(This meditation is the first of a series regarding the communion table)
The draw of the table appears to be a paradox. We are called to be participants, feasting in communion, and we are called away to be messengers for others. These two items appear to be contradiction to one another. How do we understand this apparent contradiction as worshiping believers?
First of all, Jesus was a celebrator of food. Meals were like glue for him, binding people together in conversation. When Zacchaeus, the tax collector, was up in a tree, just for the chance to see Jesus, it was Jesus who turned the situation around. He wanted to go to his house and share a meal. Jesus' first miracle took place during a wedding celebration. Jesus, on more than one occasion, ate at Mary, Martha, and Lazarus' house. It is no wonder the biggest metaphor he leaves with us is the communion table.

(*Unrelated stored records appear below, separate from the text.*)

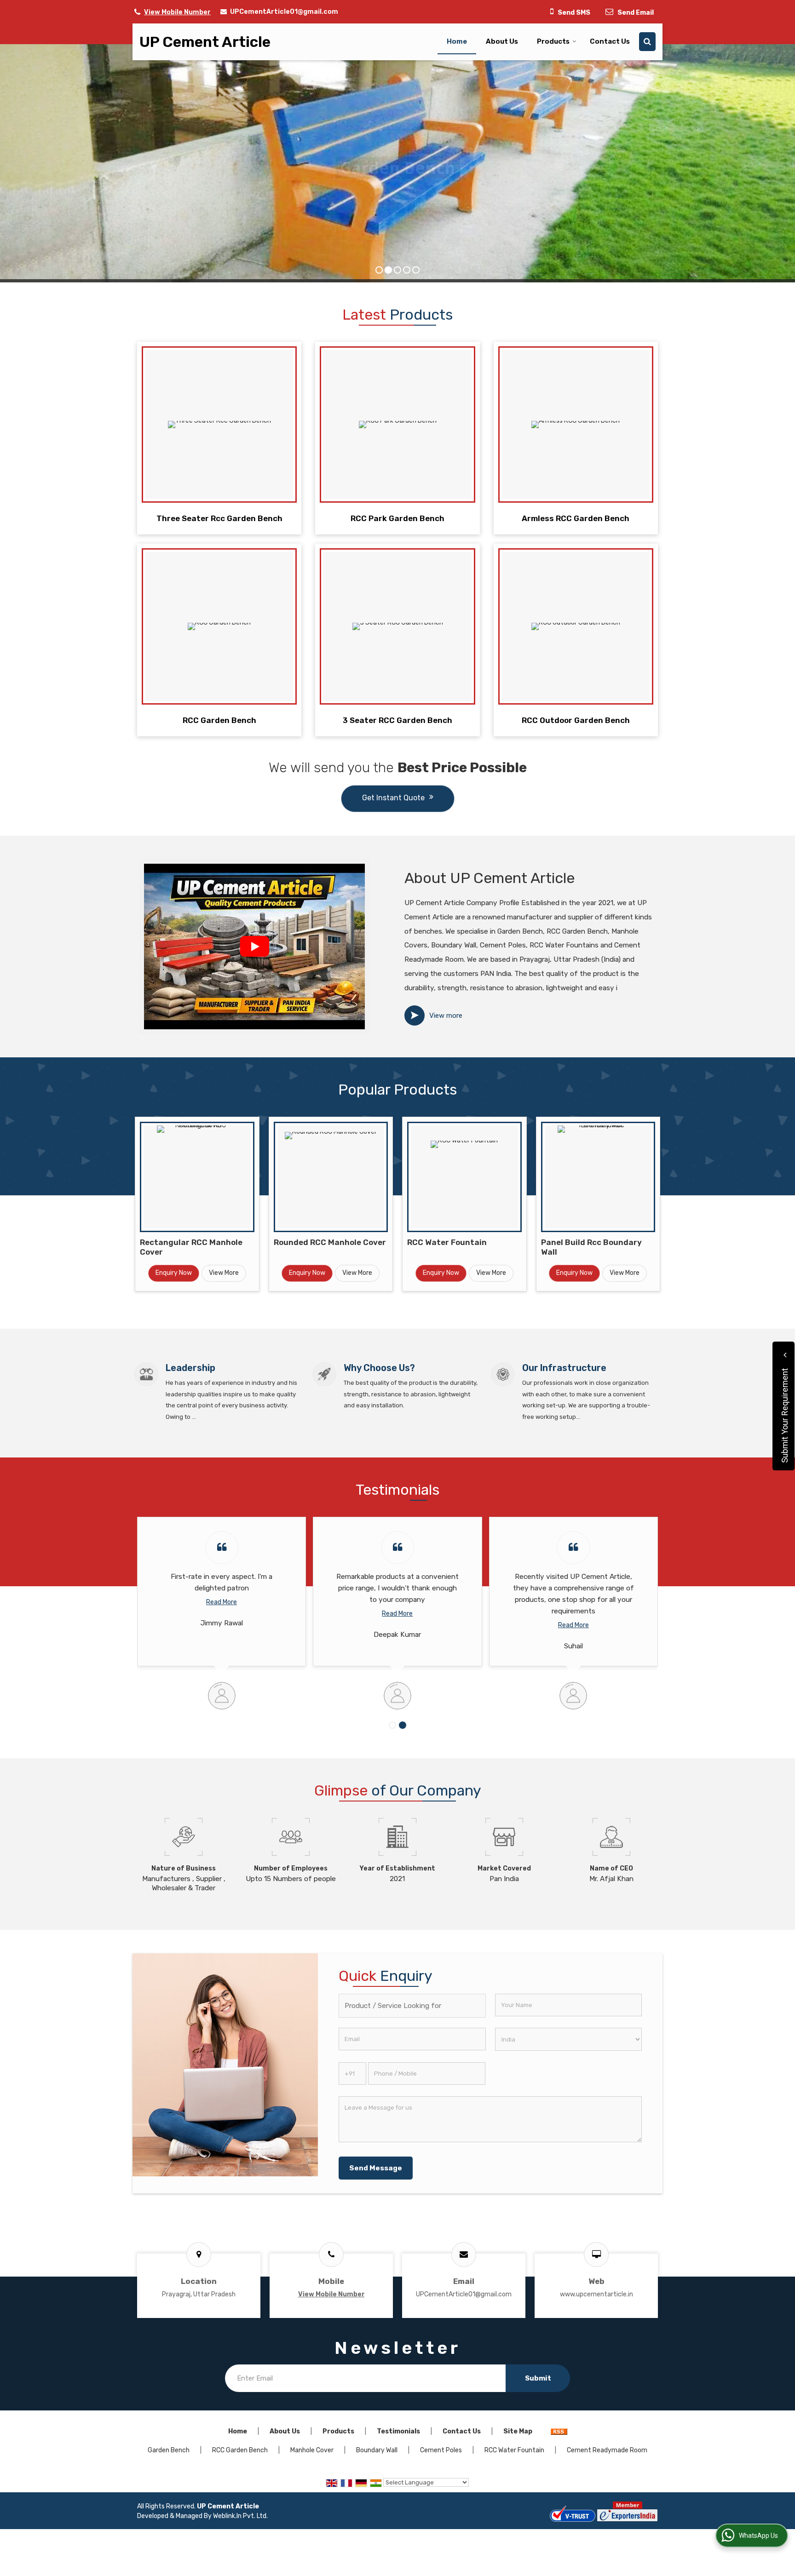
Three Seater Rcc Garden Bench (219, 518)
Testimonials (398, 2431)
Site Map (517, 2431)
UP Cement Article (205, 41)
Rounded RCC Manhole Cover (330, 1242)
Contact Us (610, 41)
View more (445, 1015)
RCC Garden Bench (219, 720)
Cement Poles (441, 2450)
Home (457, 41)
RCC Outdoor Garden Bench (576, 720)
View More (224, 1273)
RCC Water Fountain (447, 1242)
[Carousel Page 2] (402, 1725)
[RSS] (559, 2431)
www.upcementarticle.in (596, 2294)
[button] (177, 12)
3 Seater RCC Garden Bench (397, 720)
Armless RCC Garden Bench (575, 518)
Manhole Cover (312, 2450)
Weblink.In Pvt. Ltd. (240, 2516)
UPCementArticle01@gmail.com (284, 12)
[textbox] (412, 2006)
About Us (502, 41)
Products (553, 41)
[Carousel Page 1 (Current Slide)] (392, 1725)
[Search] (647, 41)
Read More (221, 1614)
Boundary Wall (377, 2450)
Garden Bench (169, 2450)
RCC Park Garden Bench (397, 518)
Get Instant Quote (393, 797)
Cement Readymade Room (607, 2450)
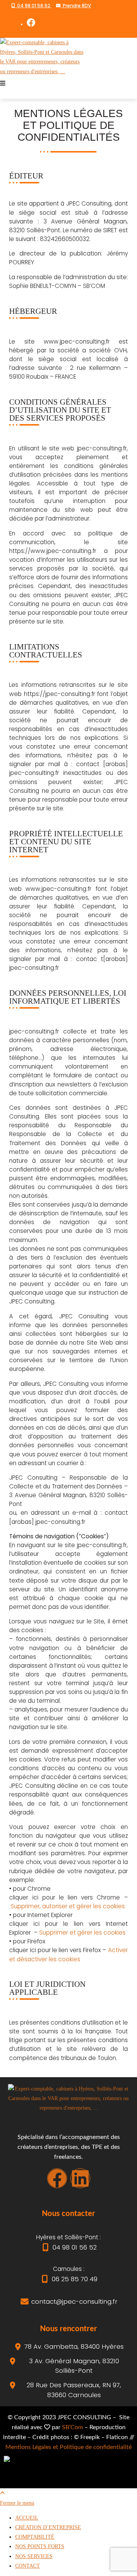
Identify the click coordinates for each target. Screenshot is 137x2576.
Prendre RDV (76, 5)
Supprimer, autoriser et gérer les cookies (68, 1906)
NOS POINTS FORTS (39, 2546)
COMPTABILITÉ (34, 2537)
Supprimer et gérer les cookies (82, 1932)
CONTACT (27, 2566)
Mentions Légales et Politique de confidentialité (68, 2447)
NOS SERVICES (34, 2556)
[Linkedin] (80, 2178)
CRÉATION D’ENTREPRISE (48, 2527)
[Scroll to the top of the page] (2, 2493)
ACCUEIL (26, 2518)
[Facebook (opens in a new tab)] (31, 23)
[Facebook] (57, 2178)
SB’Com (72, 2427)
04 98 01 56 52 (33, 5)
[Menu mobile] (2, 83)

Yet, this celebration is not a gluttonous event. It is not Valhalla. In fact, when we are invited to the table the message once we get there is "go." "Go to the people of all nations and make them my disciples. Baptize them in the name of the Father, the Son, and the Holy Spirit" (Matt 28:19) Jesus asks Peter if he loved him. Peter three times says he does and three times Jesus tells Peter in different ways, "Feed my sheep."
The paradox is resolved because the opposing force of the table is set like magnetic poles. It turns the table into an electromagnet, intensifying the connection between us and God. We are both drawn to and pulled away from it because that is how the symbol of communion is powered. If either the pull or the draw ceases to exist the power escapes the table.